Waypoint 1.5 on RTX 4080: Real-Time Interactive World Model at 720p

What You'll Build

A local install of Waypoint 1.5 — Overworld's 1.2B-parameter real-time interactive video world model — running 720p generation driven by keyboard and mouse input on an RTX 4080 (16GB). Waypoint is a real-time interactive video world model: the controller loop (button presses, mouse deltas) is part of the inference loop, not a post-hoc edit.

Hardware data: RTX 4080 (16GB VRAM) · 720p target resolution · See benchmark data

ℹ️ Not an image-to-3D-mesh model. Despite being grouped in our 3d vertical (which spans both classical mesh-output models like TRELLIS / Hunyuan3D and the newer generative-worlds class), Waypoint 1.5 does not produce .obj / .glb / .ply mesh files. It produces an interactive video stream conditioned on live controller inputs, with success measured in frames-per-second and rollout coherence rather than mesh topology. If you need a mesh output, see TRELLIS or Hunyuan3D-2.1 on this GPU instead.

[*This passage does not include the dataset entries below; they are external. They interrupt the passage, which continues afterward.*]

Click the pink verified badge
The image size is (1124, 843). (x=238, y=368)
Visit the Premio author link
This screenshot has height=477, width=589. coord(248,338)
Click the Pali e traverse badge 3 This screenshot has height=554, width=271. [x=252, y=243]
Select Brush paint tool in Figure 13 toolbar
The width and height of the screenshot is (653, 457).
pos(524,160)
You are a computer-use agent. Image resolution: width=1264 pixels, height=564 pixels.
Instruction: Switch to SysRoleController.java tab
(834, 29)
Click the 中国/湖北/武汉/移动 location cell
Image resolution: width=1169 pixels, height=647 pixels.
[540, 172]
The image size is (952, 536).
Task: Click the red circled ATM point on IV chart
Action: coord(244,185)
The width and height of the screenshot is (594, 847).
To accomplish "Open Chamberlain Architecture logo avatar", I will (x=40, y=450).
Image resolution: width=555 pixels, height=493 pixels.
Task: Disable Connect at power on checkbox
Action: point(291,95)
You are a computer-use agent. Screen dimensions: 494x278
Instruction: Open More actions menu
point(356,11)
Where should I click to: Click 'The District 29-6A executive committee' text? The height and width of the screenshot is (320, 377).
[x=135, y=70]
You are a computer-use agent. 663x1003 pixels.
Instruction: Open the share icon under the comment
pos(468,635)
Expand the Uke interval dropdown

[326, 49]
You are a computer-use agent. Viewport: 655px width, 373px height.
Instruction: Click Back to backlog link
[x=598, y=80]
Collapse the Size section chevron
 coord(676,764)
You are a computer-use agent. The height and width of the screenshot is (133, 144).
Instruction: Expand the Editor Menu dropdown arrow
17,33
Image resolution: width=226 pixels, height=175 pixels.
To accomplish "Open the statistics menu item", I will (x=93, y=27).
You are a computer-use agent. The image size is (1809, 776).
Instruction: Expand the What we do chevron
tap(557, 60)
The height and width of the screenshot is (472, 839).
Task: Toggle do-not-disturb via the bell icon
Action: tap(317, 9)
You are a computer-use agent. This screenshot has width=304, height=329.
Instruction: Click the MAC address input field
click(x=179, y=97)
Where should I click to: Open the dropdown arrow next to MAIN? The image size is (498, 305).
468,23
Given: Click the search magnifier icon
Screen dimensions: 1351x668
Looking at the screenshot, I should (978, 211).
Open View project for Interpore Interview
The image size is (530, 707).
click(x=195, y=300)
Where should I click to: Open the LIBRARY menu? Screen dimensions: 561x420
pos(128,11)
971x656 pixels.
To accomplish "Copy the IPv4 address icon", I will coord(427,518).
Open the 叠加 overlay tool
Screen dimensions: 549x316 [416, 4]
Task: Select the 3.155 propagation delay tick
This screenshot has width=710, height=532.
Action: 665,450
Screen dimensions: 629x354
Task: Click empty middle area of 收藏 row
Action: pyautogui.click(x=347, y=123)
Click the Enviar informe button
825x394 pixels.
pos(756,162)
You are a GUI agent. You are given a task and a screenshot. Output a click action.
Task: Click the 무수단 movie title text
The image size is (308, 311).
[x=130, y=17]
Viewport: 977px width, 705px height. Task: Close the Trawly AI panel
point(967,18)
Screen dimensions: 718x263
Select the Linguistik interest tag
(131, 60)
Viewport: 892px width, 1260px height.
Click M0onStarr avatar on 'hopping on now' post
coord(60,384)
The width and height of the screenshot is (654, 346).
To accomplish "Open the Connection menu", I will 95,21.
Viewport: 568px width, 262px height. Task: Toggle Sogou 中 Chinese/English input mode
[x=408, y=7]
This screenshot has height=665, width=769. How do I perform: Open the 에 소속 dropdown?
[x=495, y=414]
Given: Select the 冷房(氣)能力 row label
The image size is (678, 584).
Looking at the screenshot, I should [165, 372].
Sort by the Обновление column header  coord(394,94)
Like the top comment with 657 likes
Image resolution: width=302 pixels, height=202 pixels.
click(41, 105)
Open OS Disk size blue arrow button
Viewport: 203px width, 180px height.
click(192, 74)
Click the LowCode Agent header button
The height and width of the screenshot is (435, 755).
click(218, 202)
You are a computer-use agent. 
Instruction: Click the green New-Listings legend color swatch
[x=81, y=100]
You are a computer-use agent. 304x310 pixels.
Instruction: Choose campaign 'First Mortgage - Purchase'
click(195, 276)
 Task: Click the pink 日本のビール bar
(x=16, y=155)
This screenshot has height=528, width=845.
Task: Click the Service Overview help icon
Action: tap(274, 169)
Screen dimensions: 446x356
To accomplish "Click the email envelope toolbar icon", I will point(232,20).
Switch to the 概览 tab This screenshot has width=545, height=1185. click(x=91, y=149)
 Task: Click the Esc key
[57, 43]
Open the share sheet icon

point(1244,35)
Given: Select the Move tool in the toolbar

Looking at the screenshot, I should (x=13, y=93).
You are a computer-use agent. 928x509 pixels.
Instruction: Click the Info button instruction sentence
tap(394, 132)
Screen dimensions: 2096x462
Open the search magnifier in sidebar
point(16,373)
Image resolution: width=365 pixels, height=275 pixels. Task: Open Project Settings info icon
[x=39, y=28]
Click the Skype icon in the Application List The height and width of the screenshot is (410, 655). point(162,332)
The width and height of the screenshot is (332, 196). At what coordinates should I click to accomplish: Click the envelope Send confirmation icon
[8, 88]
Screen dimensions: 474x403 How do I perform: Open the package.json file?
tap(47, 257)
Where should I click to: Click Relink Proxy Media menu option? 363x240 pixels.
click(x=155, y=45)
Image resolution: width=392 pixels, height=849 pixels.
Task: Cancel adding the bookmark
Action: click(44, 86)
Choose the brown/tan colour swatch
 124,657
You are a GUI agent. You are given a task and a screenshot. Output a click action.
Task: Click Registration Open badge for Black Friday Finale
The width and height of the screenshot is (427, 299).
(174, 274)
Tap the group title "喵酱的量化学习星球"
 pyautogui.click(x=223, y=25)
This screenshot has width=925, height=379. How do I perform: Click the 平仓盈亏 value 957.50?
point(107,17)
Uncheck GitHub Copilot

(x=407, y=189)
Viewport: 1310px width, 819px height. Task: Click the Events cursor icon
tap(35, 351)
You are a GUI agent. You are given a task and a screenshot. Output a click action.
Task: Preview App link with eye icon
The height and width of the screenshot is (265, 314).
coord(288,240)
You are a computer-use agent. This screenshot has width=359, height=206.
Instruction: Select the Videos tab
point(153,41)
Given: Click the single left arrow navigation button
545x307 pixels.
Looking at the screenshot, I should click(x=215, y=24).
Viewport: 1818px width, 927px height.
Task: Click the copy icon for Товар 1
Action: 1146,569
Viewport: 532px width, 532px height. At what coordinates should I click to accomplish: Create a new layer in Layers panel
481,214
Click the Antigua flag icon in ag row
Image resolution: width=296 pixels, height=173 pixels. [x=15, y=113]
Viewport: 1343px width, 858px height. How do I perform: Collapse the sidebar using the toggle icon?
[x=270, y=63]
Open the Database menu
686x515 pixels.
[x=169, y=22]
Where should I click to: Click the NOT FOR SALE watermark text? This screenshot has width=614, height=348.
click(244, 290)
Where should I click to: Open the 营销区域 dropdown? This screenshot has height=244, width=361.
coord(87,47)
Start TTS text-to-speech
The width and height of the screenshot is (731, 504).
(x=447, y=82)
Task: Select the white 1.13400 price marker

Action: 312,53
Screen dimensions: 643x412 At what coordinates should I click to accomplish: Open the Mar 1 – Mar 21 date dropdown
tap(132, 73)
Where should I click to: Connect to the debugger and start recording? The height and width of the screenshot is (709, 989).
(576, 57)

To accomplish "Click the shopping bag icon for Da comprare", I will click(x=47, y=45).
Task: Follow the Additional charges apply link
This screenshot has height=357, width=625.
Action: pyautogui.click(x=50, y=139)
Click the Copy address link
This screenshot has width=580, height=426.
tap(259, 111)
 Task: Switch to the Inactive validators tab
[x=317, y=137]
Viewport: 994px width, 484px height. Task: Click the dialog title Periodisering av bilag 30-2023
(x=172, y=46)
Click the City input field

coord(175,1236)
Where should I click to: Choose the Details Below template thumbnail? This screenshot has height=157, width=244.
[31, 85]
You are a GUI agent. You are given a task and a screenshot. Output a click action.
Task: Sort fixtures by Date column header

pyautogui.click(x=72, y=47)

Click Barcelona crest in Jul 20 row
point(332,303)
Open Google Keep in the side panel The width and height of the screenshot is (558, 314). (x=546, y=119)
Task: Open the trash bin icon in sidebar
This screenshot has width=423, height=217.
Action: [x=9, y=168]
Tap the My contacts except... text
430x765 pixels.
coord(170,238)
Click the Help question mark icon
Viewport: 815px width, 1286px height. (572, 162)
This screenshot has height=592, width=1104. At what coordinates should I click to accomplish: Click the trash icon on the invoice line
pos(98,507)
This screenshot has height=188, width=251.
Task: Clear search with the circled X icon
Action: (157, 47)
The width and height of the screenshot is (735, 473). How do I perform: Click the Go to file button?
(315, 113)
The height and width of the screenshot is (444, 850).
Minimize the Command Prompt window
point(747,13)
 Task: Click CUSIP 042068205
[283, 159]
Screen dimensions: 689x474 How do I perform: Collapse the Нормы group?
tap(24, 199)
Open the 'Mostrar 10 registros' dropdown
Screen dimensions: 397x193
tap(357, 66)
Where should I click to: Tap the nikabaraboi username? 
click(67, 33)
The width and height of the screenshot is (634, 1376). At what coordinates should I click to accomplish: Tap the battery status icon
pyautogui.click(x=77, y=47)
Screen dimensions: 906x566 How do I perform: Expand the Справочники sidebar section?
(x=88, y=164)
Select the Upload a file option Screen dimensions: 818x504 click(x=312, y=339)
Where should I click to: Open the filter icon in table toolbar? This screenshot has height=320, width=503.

Variant note: The Waypoint 1.5 family ships two tiers: a 720p model for higher-performance systems (this recipe) and a 360p fork for "a broader range of gaming PCs and Apple Silicon Macs." The RTX 4080 is a desktop Ada Lovelace card squarely inside the 720p model's "Desktop RTX 30 Series and later" support window, so the 720p 1B checkpoint is the right target.

Requirements

Component	Minimum	Tested
GPU	NVIDIA RTX 30-series or later desktop card	RTX 4080 (16GB) — pair not yet benchmarked, see /check/
VRAM	Not stated on the model card; the 1.2B BF16 weights are ~11.19 GB on disk per the HF tree API (3.72 GB fused `model.safetensors` + 7.44 GB modular `transformer/diffusion_pytorch_model.safetensors` + 22.76 MB VAE), leaving room inside the 4080's 16 GB for activations and the 512-frame context. The w8a8 quant paths (below) reduce the footprint further.	16GB
RAM	16GB system RAM	—
Storage	~12 GB for BF16 safetensors + caches	—
Software	Python 3.10+, PyTorch with CUDA + BF16, HuggingFace `diffusers` (or `world_engine`)	—

The official Waypoint-1.5-1B model card does not publish an explicit VRAM number. It explicitly supports "Desktop RTX 30 Series and later," and its published performance table cites reference data points on both an RTX 3090 and an RTX 5090. The RTX 4080 — Ada Lovelace (sm_89), 16 GB GDDR6X, ~716.8 GB/s memory bandwidth — sits inside that supported envelope, between those two reference cards. With the BF16 weights at ~11.19 GB on disk and w8a8 quantization available as a memory-and-throughput lever, the 16 GB envelope is comfortable rather than vast — see the quant guidance in Installation.

Installation

Two paths cover the canonical entry points the Overworld team documents.

Path A — `world_engine` (recommended for interactive use)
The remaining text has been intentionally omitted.